[Saved entries]
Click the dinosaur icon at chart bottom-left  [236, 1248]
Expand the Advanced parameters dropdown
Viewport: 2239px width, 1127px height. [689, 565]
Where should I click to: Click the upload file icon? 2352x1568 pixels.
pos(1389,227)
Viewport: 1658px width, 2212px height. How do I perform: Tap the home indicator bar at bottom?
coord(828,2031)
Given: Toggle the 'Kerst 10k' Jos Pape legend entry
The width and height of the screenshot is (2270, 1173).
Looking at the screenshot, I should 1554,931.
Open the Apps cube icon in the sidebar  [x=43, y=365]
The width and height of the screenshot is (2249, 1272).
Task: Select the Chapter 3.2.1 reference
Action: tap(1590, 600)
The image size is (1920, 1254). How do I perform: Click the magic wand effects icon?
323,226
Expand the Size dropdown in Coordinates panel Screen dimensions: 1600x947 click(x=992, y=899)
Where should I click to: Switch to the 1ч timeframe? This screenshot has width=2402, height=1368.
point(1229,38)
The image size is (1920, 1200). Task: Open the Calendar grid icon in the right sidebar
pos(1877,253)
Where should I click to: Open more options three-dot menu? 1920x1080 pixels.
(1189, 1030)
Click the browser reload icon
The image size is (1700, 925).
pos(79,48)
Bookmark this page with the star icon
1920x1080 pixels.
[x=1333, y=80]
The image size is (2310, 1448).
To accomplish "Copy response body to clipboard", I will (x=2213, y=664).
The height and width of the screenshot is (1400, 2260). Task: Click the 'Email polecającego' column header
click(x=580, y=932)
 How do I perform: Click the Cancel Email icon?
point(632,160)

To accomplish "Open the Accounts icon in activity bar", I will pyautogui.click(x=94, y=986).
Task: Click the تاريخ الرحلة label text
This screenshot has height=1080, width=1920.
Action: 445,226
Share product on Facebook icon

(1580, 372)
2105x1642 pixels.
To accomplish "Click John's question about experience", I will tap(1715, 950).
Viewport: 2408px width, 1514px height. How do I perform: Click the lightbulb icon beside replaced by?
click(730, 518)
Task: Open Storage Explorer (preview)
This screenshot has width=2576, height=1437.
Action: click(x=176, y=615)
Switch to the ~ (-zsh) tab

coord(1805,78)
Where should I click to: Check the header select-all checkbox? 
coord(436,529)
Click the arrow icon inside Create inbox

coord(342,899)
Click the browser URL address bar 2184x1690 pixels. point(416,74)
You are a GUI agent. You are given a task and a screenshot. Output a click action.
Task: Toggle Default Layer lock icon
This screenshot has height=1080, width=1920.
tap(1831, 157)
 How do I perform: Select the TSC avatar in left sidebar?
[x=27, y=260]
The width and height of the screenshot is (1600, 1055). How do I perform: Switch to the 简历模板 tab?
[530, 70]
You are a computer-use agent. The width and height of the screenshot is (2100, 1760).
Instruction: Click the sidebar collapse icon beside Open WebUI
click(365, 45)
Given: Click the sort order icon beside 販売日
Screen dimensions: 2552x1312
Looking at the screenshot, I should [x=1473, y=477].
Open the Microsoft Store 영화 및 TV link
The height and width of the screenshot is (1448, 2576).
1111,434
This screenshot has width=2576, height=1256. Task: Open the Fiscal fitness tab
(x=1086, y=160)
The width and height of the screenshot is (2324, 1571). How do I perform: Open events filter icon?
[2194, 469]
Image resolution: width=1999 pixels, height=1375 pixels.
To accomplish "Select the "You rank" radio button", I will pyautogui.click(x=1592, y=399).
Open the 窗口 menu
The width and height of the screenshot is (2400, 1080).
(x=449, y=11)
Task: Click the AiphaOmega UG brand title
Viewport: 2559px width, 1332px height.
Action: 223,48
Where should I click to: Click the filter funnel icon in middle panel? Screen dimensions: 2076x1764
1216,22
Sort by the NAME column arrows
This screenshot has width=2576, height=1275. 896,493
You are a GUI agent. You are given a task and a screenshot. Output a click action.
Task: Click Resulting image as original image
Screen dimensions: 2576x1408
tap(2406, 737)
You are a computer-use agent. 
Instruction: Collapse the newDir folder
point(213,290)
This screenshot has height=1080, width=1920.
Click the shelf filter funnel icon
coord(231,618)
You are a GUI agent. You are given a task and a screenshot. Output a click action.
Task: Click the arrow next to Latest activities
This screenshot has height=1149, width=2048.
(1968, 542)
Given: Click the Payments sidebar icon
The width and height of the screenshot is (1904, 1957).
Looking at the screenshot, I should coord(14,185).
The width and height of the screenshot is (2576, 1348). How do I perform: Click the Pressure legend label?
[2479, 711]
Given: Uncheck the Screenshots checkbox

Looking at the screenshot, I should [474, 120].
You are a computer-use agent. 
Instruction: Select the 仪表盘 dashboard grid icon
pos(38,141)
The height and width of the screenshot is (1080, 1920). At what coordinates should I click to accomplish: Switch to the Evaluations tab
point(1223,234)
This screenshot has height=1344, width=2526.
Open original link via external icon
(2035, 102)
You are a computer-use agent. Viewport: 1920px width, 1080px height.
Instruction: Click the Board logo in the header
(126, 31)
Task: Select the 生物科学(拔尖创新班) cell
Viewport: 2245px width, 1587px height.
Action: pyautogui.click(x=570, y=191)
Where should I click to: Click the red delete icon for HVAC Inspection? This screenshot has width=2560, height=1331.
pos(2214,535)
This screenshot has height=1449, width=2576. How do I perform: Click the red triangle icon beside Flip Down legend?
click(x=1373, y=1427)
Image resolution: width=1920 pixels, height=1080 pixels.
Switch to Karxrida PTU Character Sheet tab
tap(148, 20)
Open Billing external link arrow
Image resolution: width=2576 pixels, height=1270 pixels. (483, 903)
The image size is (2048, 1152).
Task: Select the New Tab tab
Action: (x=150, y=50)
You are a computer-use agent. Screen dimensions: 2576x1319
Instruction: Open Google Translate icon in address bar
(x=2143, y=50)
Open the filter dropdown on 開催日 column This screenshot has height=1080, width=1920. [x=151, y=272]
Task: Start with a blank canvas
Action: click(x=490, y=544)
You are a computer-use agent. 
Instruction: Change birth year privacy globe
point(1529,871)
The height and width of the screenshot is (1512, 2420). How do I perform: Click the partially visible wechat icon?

__EXERCISE__: Each line above must be returned exactly as written.

__RESPONSE BELOW__:
Click the dinosaur icon at chart bottom-left  [236, 1248]
Expand the Advanced parameters dropdown
Viewport: 2239px width, 1127px height. [689, 565]
Where should I click to: Click the upload file icon? 2352x1568 pixels.
pos(1389,227)
Viewport: 1658px width, 2212px height. How do I perform: Tap the home indicator bar at bottom?
coord(828,2031)
Given: Toggle the 'Kerst 10k' Jos Pape legend entry
The width and height of the screenshot is (2270, 1173).
Looking at the screenshot, I should 1554,931.
Open the Apps cube icon in the sidebar  [x=43, y=365]
The width and height of the screenshot is (2249, 1272).
Task: Select the Chapter 3.2.1 reference
Action: tap(1590, 600)
The image size is (1920, 1254). How do I perform: Click the magic wand effects icon?
323,226
Expand the Size dropdown in Coordinates panel Screen dimensions: 1600x947 click(x=992, y=899)
Where should I click to: Switch to the 1ч timeframe? This screenshot has width=2402, height=1368.
point(1229,38)
The image size is (1920, 1200). Task: Open the Calendar grid icon in the right sidebar
pos(1877,253)
Where should I click to: Open more options three-dot menu? 1920x1080 pixels.
(1189, 1030)
Click the browser reload icon
The image size is (1700, 925).
pos(79,48)
Bookmark this page with the star icon
1920x1080 pixels.
[x=1333, y=80]
The image size is (2310, 1448).
To accomplish "Copy response body to clipboard", I will (x=2213, y=664).
The height and width of the screenshot is (1400, 2260). Task: Click the 'Email polecającego' column header
click(x=580, y=932)
 How do I perform: Click the Cancel Email icon?
point(632,160)

To accomplish "Open the Accounts icon in activity bar", I will pyautogui.click(x=94, y=986).
Task: Click the تاريخ الرحلة label text
This screenshot has height=1080, width=1920.
Action: 445,226
Share product on Facebook icon

(1580, 372)
2105x1642 pixels.
To accomplish "Click John's question about experience", I will tap(1715, 950).
Viewport: 2408px width, 1514px height. How do I perform: Click the lightbulb icon beside replaced by?
click(730, 518)
Task: Open Storage Explorer (preview)
This screenshot has width=2576, height=1437.
Action: click(x=176, y=615)
Switch to the ~ (-zsh) tab

coord(1805,78)
Where should I click to: Check the header select-all checkbox? 
coord(436,529)
Click the arrow icon inside Create inbox

coord(342,899)
Click the browser URL address bar 2184x1690 pixels. point(416,74)
You are a GUI agent. You are given a task and a screenshot. Output a click action.
Task: Toggle Default Layer lock icon
This screenshot has height=1080, width=1920.
tap(1831, 157)
 How do I perform: Select the TSC avatar in left sidebar?
[x=27, y=260]
The width and height of the screenshot is (1600, 1055). How do I perform: Switch to the 简历模板 tab?
[530, 70]
You are a computer-use agent. The width and height of the screenshot is (2100, 1760).
Instruction: Click the sidebar collapse icon beside Open WebUI
click(365, 45)
Given: Click the sort order icon beside 販売日
Screen dimensions: 2552x1312
Looking at the screenshot, I should [x=1473, y=477].
Open the Microsoft Store 영화 및 TV link
The height and width of the screenshot is (1448, 2576).
1111,434
This screenshot has width=2576, height=1256. Task: Open the Fiscal fitness tab
(x=1086, y=160)
The width and height of the screenshot is (2324, 1571). How do I perform: Open events filter icon?
[2194, 469]
Image resolution: width=1999 pixels, height=1375 pixels.
To accomplish "Select the "You rank" radio button", I will pyautogui.click(x=1592, y=399).
Open the 窗口 menu
The width and height of the screenshot is (2400, 1080).
(x=449, y=11)
Task: Click the AiphaOmega UG brand title
Viewport: 2559px width, 1332px height.
Action: 223,48
Where should I click to: Click the filter funnel icon in middle panel? Screen dimensions: 2076x1764
1216,22
Sort by the NAME column arrows
This screenshot has width=2576, height=1275. 896,493
You are a GUI agent. You are given a task and a screenshot. Output a click action.
Task: Click Resulting image as original image
Screen dimensions: 2576x1408
tap(2406, 737)
You are a computer-use agent. 
Instruction: Collapse the newDir folder
point(213,290)
This screenshot has height=1080, width=1920.
Click the shelf filter funnel icon
coord(231,618)
You are a GUI agent. You are given a task and a screenshot. Output a click action.
Task: Click the arrow next to Latest activities
This screenshot has height=1149, width=2048.
(1968, 542)
Given: Click the Payments sidebar icon
The width and height of the screenshot is (1904, 1957).
Looking at the screenshot, I should coord(14,185).
The width and height of the screenshot is (2576, 1348). How do I perform: Click the Pressure legend label?
[2479, 711]
Given: Uncheck the Screenshots checkbox

Looking at the screenshot, I should [474, 120].
You are a computer-use agent. 
Instruction: Select the 仪表盘 dashboard grid icon
pos(38,141)
The height and width of the screenshot is (1080, 1920). At what coordinates should I click to accomplish: Switch to the Evaluations tab
point(1223,234)
This screenshot has height=1344, width=2526.
Open original link via external icon
(2035, 102)
You are a computer-use agent. Viewport: 1920px width, 1080px height.
Instruction: Click the Board logo in the header
(126, 31)
Task: Select the 生物科学(拔尖创新班) cell
Viewport: 2245px width, 1587px height.
Action: pyautogui.click(x=570, y=191)
Where should I click to: Click the red delete icon for HVAC Inspection? This screenshot has width=2560, height=1331.
pos(2214,535)
This screenshot has height=1449, width=2576. How do I perform: Click the red triangle icon beside Flip Down legend?
click(x=1373, y=1427)
Image resolution: width=1920 pixels, height=1080 pixels.
Switch to Karxrida PTU Character Sheet tab
tap(148, 20)
Open Billing external link arrow
Image resolution: width=2576 pixels, height=1270 pixels. (483, 903)
The image size is (2048, 1152).
Task: Select the New Tab tab
Action: (x=150, y=50)
You are a computer-use agent. Screen dimensions: 2576x1319
Instruction: Open Google Translate icon in address bar
(x=2143, y=50)
Open the filter dropdown on 開催日 column This screenshot has height=1080, width=1920. [x=151, y=272]
Task: Start with a blank canvas
Action: click(x=490, y=544)
You are a computer-use agent. 
Instruction: Change birth year privacy globe
point(1529,871)
The height and width of the screenshot is (1512, 2420). How do I perform: Click the partially visible wechat icon?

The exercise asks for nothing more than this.